This is the mail archive of the
libc-alpha@sources.redhat.com
mailing list for the glibc project.
Re: PATCH: Fix ll/sc for mips (take 3)
On Tue, Feb 05, 2002 at 01:54:07PM -0800, H . J . Lu wrote:
> __asm__ __volatile__
> ("/* Inline compare & swap */\n"
> "1:\n\t"
> "ll %1,%5\n\t"
> "move %0,$0\n\t"
> "bne %1,%3,2f\n\t"
> "move %0,%4\n\t"
> "sc %0,%2\n\t"
> "beqz %0,1b\n\t"
> "2:\n\t"
> "/* End compare & swap */"
> : "=&r" (ret), "=&r" (temp), "=m" (*p)
> : "r" (oldval), "r" (newval), "m" (*p)
> : "memory");
>
> The assembler will do
>
> 0xd724 <__pthread_alt_lock+212>: ll v1,0(s1)
> 0xd728 <__pthread_alt_lock+216>: move a1,zero
> 0xd72c <__pthread_alt_lock+220>: bne v1,s0,0xd744 <__pthread_alt_lock+244>
> 0xd730 <__pthread_alt_lock+224>: nop
> 0xd734 <__pthread_alt_lock+228>: move a1,v0
> 0xd738 <__pthread_alt_lock+232>: sc a1,0(s1)
> 0xd73c <__pthread_alt_lock+236>: beqz a1,0xd724 <__pthread_alt_lock+212>
> 0xd740 <__pthread_alt_lock+240>: nop
>
> There is an extra "nop" in the delay slot. I don't think gas is smart
> enough to fill the delay slot. I will put back those ".set noredor".
The solution is to move the move instruction in front of the branch
instruction. The assembler will then move it into the delay slot:
__asm__ __volatile__
("/* Inline compare & swap */\n"
"1:\n\t"
"ll %1,%5\n\t"
"move %0,$0\n\t"
"move %0,%4\n\t"
"bne %1,%3,2f\n\t"
"sc %0,%2\n\t"
"beqz %0,1b\n\t"
"2:\n\t"
"/* End compare & swap */"
: "=&r" (ret), "=&r" (temp), "=m" (*p)
: "r" (oldval), "r" (newval), "m" (*p)
: "memory");
Also this function looks like a good candidate for inlining (Is it actually
inlined?
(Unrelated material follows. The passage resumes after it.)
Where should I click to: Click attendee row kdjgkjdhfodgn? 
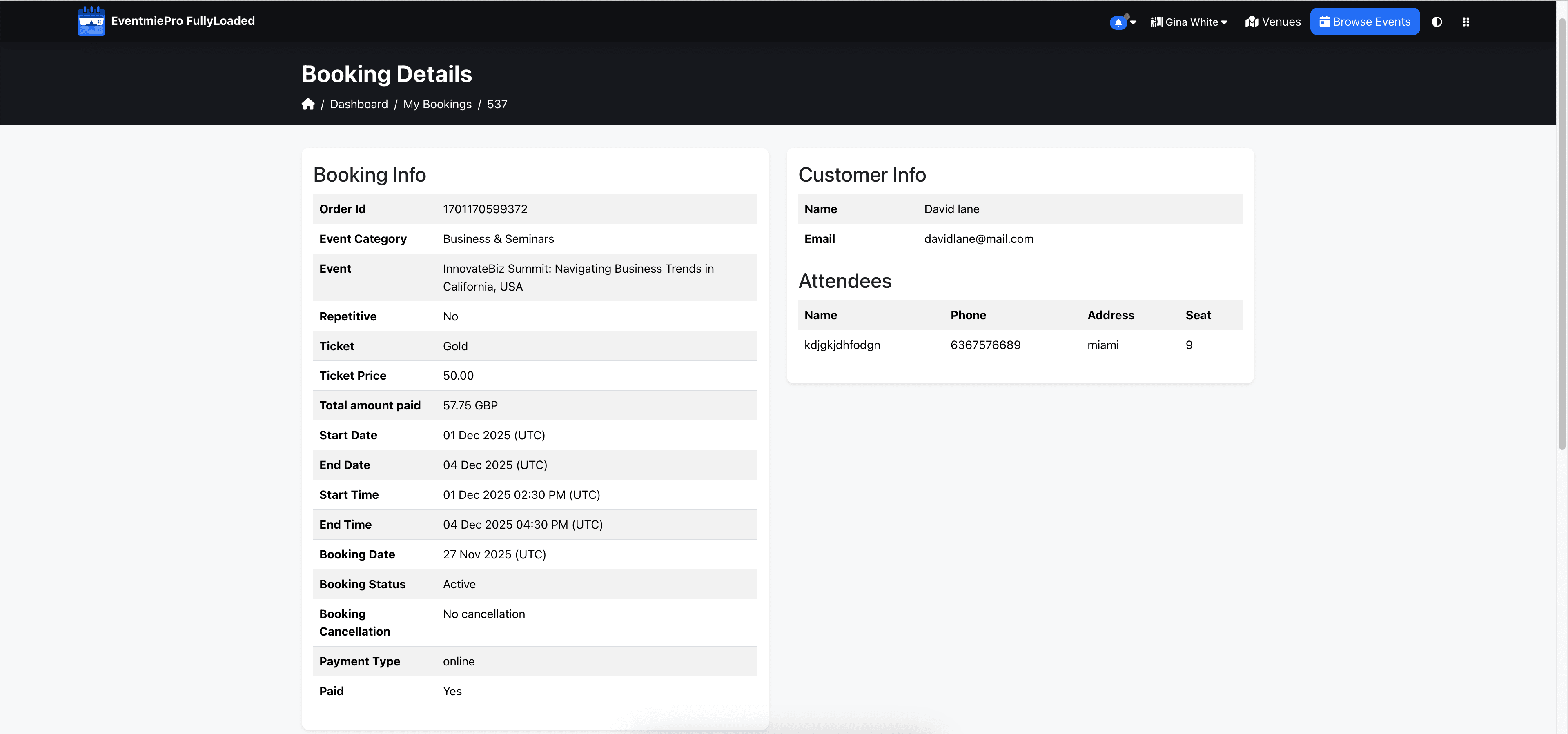coord(1020,345)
Haven't checked ...) where depending on it's use the address of
*p is loaded twice from the GOT, so changing the code to:
__asm__ __volatile__
("/* Inline compare & swap */\n"
"1:\n\t"
"ll %1,(%5)\n\t"
"move %0,$0\n\t"
"move %0,%4\n\t"
"bne %1,%3,2f\n\t"
"sc %0,(%2)\n\t"
"beqz %0,1b\n\t"
"2:\n\t"
"/* End compare & swap */"
: "=&r" (ret), "=&r" (temp), "=r" (p)
: "r" (oldval), "r" (newval), "r" (p)
: "memory");
will avoid having to pay that PIC bloat twice and get you around the gas
inefficiency of putting in too many nops into PIC code.
Ralf